(Saved entries)
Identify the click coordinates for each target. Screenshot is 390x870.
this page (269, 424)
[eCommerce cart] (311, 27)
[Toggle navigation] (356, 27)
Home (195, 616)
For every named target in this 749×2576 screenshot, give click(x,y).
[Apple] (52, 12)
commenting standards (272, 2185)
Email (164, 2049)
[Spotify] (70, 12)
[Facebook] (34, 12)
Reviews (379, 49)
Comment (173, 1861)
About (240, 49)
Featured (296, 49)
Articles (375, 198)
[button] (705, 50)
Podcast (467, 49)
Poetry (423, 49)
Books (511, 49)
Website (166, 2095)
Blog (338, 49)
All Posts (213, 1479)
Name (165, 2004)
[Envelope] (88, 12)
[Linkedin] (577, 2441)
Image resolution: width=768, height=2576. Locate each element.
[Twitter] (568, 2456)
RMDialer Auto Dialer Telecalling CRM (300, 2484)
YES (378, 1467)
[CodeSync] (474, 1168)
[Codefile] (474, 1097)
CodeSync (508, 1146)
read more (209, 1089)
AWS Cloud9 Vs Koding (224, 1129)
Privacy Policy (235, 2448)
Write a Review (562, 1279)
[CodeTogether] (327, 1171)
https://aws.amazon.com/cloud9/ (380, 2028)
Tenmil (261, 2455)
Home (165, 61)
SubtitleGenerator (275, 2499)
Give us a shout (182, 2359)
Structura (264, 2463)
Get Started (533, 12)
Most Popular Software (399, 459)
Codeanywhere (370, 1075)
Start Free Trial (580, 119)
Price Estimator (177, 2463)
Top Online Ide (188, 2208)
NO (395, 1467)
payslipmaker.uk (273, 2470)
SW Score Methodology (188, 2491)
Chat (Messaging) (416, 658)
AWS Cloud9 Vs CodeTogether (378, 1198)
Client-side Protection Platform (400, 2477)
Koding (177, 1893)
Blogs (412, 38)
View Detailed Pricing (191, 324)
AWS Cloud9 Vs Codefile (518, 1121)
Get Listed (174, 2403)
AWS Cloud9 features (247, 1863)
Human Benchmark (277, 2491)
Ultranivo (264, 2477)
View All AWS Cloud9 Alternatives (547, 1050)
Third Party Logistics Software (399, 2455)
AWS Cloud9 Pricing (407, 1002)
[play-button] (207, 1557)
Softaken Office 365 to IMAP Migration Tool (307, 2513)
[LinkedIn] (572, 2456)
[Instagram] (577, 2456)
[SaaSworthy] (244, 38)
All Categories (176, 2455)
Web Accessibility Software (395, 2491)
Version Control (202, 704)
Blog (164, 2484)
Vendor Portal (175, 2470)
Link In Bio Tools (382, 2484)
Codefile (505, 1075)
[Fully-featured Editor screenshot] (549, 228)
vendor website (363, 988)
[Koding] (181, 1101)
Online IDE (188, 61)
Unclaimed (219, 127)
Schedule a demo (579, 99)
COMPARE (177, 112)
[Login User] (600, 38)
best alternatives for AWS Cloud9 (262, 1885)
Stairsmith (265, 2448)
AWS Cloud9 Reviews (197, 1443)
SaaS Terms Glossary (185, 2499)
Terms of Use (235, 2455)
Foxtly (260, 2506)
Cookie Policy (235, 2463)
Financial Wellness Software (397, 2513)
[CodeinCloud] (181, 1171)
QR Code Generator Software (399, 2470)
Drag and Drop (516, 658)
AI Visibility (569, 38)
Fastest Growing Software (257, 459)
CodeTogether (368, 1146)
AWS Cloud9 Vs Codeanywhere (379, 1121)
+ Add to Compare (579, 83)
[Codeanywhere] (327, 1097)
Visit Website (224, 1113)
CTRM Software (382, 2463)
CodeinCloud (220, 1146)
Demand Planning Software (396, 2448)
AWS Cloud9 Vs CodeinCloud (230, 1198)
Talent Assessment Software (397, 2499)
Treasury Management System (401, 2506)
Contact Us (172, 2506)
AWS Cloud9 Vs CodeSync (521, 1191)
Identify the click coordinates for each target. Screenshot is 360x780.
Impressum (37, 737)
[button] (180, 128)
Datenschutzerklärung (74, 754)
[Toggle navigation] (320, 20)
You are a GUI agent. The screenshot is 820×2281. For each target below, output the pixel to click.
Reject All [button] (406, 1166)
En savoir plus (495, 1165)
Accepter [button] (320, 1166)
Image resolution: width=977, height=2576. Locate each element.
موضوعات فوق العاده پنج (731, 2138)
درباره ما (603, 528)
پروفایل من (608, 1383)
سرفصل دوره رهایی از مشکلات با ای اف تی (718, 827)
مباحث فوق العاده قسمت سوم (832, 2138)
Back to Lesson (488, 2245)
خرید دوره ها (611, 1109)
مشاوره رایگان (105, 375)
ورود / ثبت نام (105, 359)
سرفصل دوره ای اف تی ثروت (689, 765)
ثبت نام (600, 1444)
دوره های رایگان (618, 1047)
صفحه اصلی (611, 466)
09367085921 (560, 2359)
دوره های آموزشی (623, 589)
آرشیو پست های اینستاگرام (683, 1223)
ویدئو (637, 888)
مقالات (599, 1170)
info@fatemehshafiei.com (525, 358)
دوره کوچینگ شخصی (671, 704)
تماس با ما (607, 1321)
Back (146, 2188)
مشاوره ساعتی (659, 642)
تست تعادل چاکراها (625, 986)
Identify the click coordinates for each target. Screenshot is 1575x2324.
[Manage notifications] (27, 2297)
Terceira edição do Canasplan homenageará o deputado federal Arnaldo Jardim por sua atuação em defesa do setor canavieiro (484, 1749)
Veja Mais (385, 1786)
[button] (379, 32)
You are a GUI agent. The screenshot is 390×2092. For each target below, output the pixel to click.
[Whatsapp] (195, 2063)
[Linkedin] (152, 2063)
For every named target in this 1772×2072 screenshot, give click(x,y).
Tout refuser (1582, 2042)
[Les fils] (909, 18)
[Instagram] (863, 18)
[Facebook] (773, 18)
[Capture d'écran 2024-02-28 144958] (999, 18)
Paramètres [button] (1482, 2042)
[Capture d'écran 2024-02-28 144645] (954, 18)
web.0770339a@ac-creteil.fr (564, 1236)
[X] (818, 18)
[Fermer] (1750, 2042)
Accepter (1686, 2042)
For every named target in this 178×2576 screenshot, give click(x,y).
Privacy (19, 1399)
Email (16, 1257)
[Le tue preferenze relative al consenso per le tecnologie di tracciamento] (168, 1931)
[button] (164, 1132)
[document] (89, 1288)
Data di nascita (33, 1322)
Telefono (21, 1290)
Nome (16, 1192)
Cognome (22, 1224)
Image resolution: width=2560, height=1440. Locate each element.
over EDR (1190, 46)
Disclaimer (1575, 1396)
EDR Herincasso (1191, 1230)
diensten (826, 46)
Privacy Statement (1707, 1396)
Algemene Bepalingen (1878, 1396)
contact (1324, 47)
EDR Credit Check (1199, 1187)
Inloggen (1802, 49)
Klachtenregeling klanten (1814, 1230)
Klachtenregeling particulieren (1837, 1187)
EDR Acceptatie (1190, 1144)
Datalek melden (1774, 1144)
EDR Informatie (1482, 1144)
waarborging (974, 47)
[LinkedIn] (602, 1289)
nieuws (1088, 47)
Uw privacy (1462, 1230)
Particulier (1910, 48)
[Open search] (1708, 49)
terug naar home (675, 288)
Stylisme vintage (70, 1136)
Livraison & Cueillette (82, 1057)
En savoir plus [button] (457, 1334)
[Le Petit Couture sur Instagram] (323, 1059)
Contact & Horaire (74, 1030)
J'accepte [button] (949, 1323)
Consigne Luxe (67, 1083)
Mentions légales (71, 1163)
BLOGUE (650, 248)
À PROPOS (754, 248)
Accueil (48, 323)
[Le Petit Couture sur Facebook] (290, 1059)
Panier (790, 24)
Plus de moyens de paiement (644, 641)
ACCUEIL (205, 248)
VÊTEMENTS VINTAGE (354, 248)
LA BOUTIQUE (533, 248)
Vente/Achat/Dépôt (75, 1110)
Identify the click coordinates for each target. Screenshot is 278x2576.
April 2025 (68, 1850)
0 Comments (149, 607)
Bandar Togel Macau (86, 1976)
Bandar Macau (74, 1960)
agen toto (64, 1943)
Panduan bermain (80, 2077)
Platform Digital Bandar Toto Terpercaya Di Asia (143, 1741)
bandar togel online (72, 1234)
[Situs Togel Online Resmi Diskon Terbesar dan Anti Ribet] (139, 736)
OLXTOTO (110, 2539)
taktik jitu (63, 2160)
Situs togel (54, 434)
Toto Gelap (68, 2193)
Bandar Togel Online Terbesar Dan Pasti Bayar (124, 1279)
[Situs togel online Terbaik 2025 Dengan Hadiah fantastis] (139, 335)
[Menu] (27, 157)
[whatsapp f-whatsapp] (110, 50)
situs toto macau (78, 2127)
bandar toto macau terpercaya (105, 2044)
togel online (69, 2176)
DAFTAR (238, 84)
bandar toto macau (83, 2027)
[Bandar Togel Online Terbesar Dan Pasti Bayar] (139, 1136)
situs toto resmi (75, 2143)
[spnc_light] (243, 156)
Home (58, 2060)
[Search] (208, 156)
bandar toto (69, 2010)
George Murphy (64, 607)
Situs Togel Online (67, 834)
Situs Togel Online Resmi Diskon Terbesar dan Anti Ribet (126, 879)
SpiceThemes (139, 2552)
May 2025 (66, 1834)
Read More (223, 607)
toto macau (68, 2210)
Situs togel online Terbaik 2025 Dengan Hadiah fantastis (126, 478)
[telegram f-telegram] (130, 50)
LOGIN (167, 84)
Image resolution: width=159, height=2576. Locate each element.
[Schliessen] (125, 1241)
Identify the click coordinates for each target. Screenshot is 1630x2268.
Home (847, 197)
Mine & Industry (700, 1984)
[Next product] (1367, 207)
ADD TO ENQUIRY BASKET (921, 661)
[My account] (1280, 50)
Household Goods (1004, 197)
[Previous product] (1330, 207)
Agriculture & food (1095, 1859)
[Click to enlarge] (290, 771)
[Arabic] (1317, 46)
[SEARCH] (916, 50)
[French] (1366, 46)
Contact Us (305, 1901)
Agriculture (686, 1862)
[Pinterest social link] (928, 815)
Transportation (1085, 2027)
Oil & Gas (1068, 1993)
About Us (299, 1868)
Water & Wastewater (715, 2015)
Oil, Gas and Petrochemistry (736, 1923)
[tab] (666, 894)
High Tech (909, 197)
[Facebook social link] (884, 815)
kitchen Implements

GOAL OF THE EXERCISE: Which lines above run from the one containing "[Le tue preferenze" down to the one containing "Inloggen (1802, 49)"? Repeat exactly those, both ends included, and nothing else.

SOLUTION FOR THIS TASK:
[Le tue preferenze relative al consenso per le tecnologie di tracciamento] (168, 1931)
[button] (164, 1132)
[document] (89, 1288)
Data di nascita (33, 1322)
Telefono (21, 1290)
Nome (16, 1192)
Cognome (22, 1224)
Image resolution: width=2560, height=1440. Locate each element.
over EDR (1190, 46)
Disclaimer (1575, 1396)
EDR Herincasso (1191, 1230)
diensten (826, 46)
Privacy Statement (1707, 1396)
Algemene Bepalingen (1878, 1396)
contact (1324, 47)
EDR Credit Check (1199, 1187)
Inloggen (1802, 49)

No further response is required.